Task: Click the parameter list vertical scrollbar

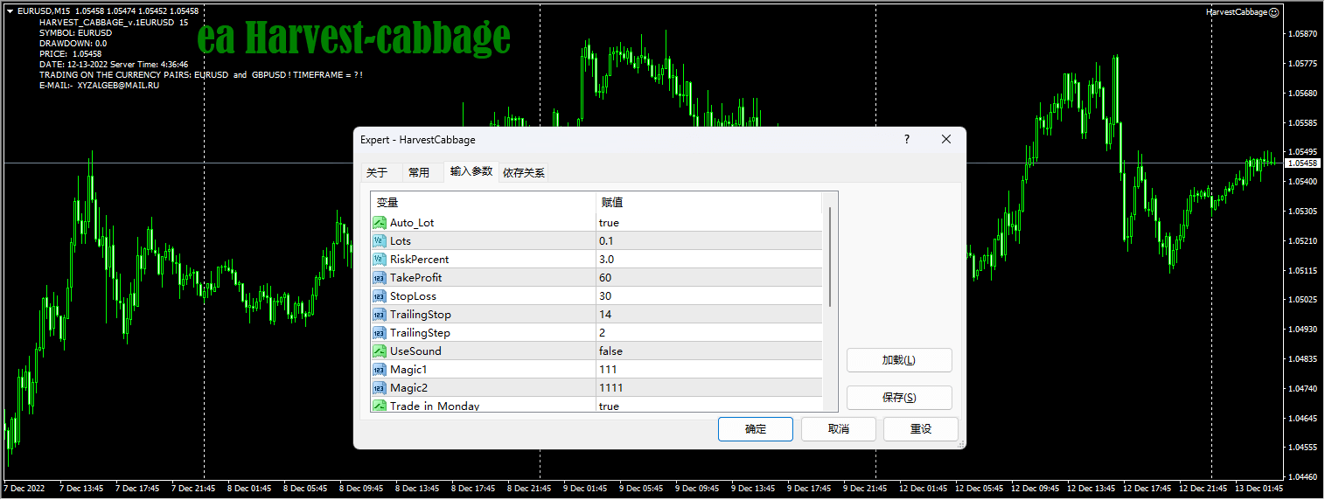Action: tap(830, 258)
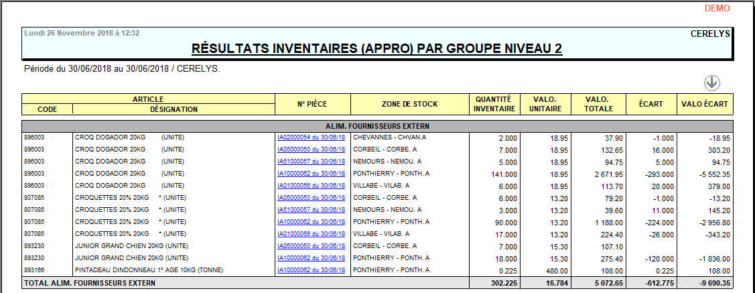
Task: Open IA05000050 link for CROQUETTES 20% Corbeil row
Action: click(311, 198)
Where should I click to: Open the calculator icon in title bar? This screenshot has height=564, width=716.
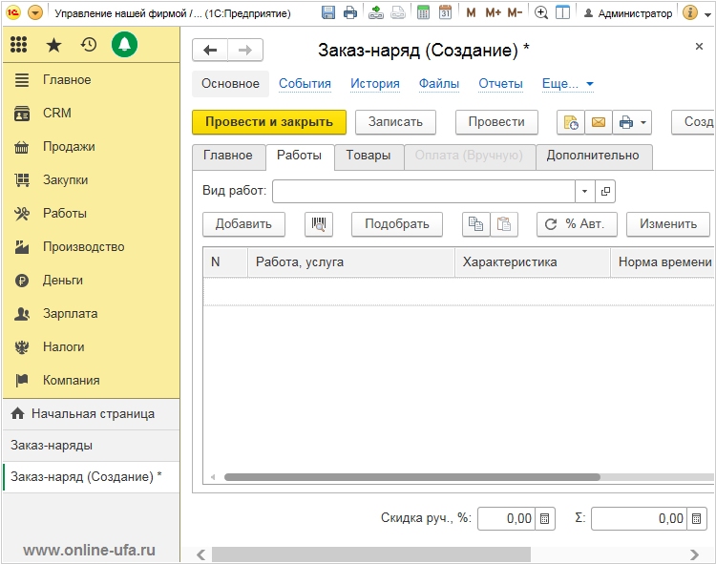pyautogui.click(x=423, y=13)
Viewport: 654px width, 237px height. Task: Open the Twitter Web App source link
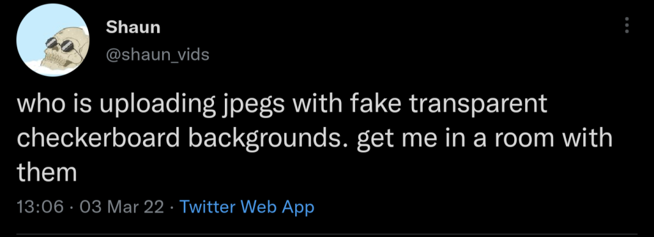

___

**REQUIRED WORK**
Repeat the whole of the material above exactly, but keep the pictures out.

**RESULT FOR THIS TASK**
Task: Click the parameter list vertical scrollbar

Action: tap(830, 258)
Task: Open IA05000050 link for CROQUETTES 20% Corbeil row
Action: click(311, 198)
Where should I click to: Open the calculator icon in title bar? This screenshot has height=564, width=716.
pyautogui.click(x=423, y=13)
Viewport: 654px width, 237px height. Task: Open the Twitter Web App source link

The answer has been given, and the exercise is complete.